* Exercise goal: In the data, reproduce everything from the line containing "You are a GUI" down to the end of the data, changing "screenshot" to "screen capture" and leaving everything else unchanged. Do not include the pictures in your answer.
= = = = = = =
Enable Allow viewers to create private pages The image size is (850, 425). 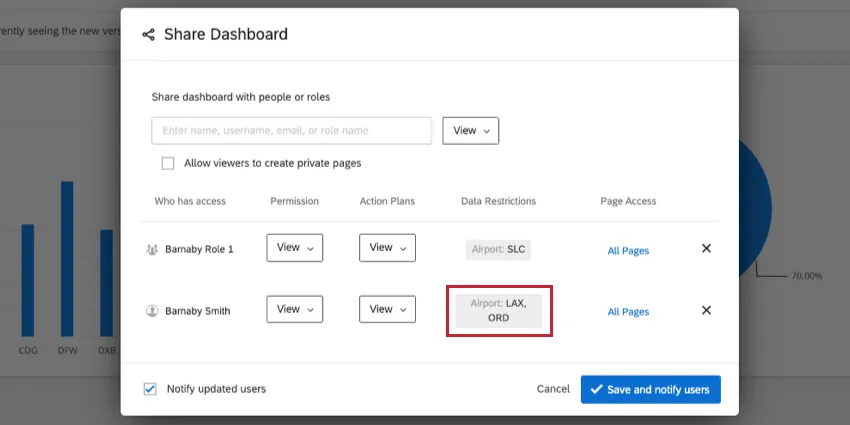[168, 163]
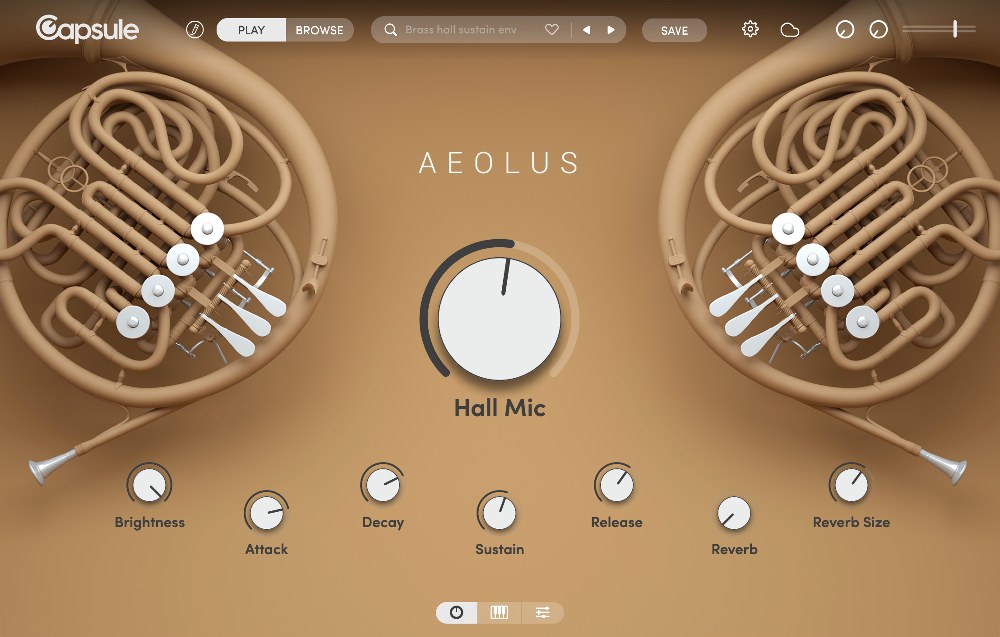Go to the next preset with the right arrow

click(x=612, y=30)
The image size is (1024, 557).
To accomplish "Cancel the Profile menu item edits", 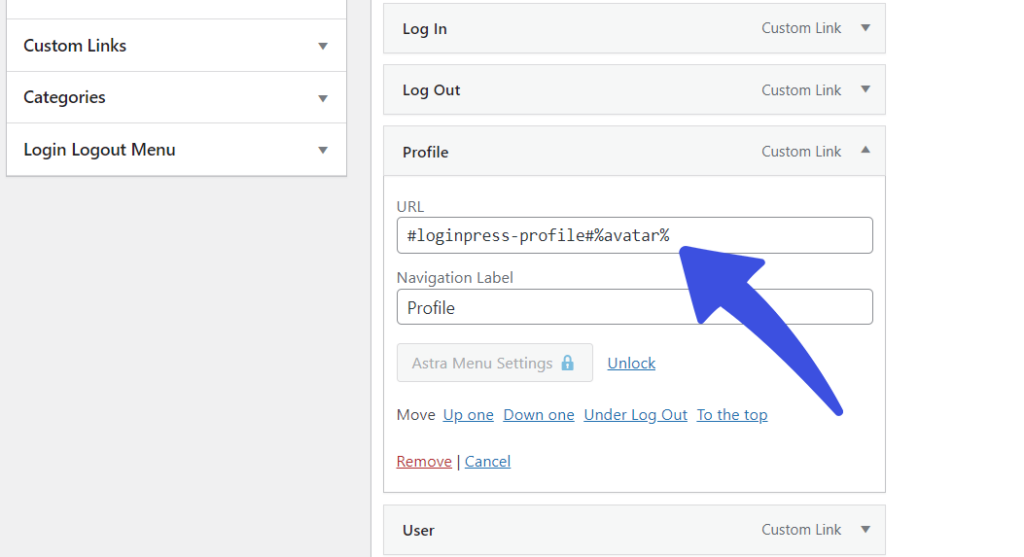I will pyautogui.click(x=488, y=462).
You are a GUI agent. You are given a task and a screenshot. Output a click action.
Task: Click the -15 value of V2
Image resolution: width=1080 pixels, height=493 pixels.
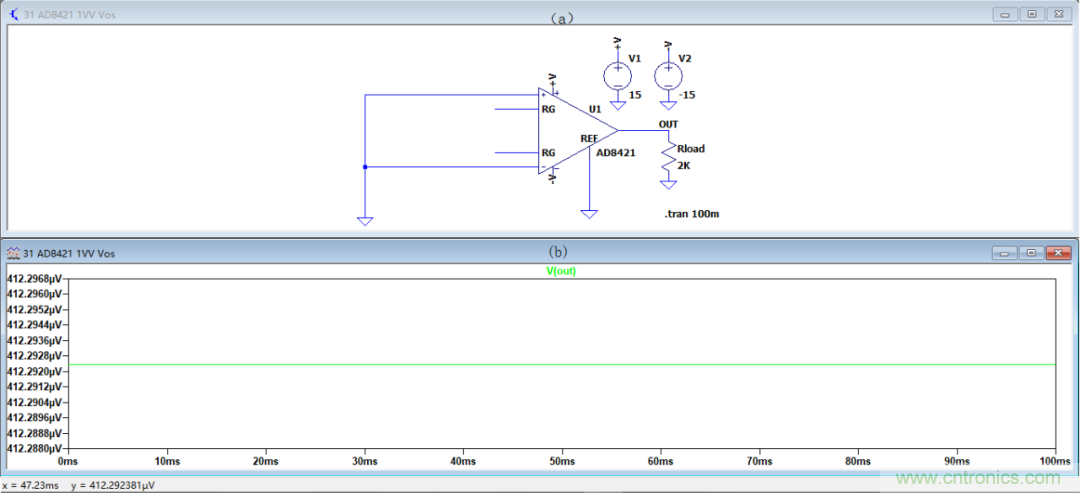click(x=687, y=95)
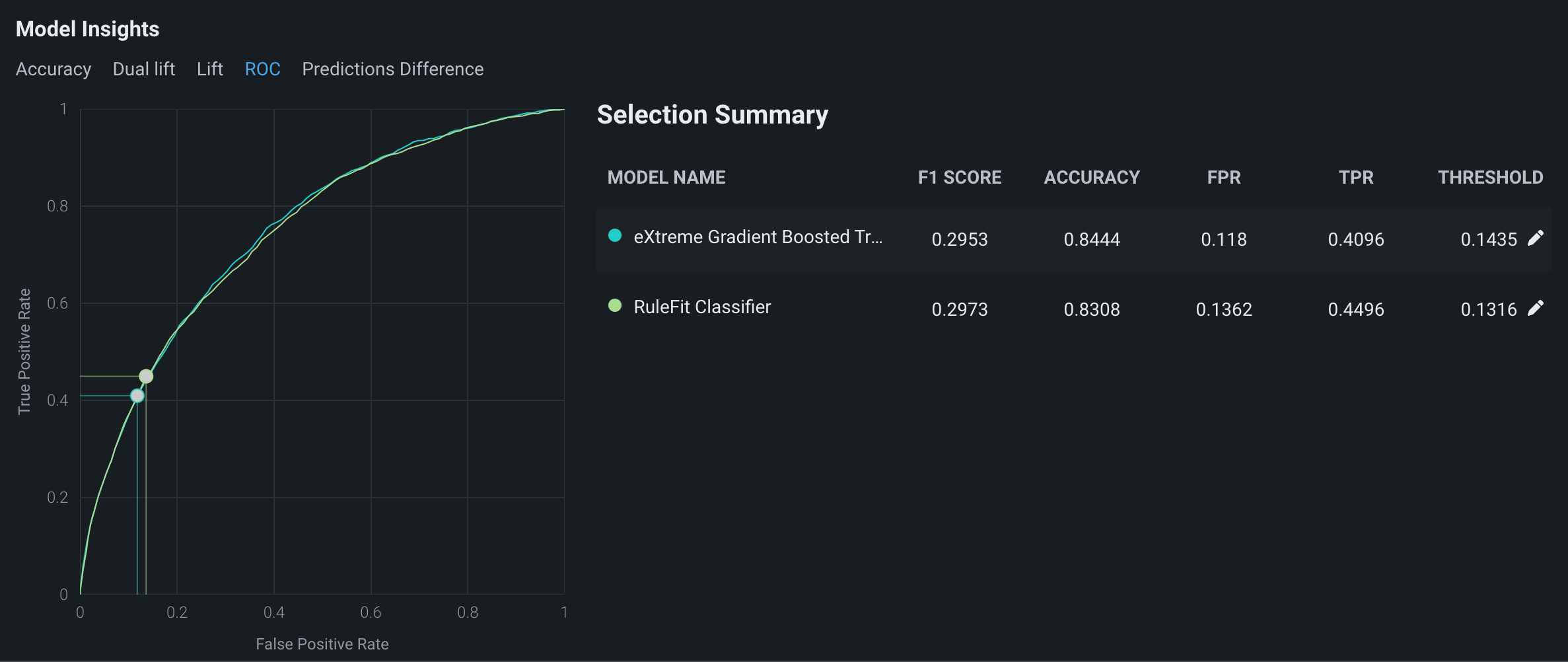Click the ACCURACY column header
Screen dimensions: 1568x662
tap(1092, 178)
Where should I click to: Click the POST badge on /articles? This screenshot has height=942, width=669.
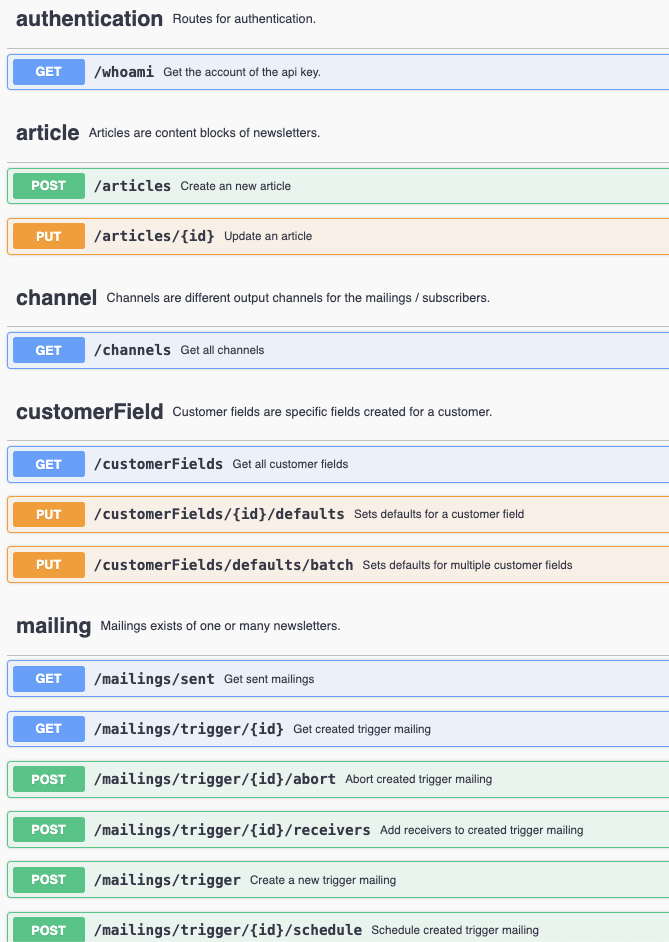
= = = = = = =
* Response:
You are a GUI agent. You are given a task and a screen capture. Output a click action.
Task: Click the -15 value of V2
Image resolution: width=1080 pixels, height=493 pixels.
click(x=687, y=95)
Click the ACCURACY column header
Screen dimensions: 1568x662
tap(1092, 178)
Where should I click to: Click the POST badge on /articles? This screen capture has height=942, width=669.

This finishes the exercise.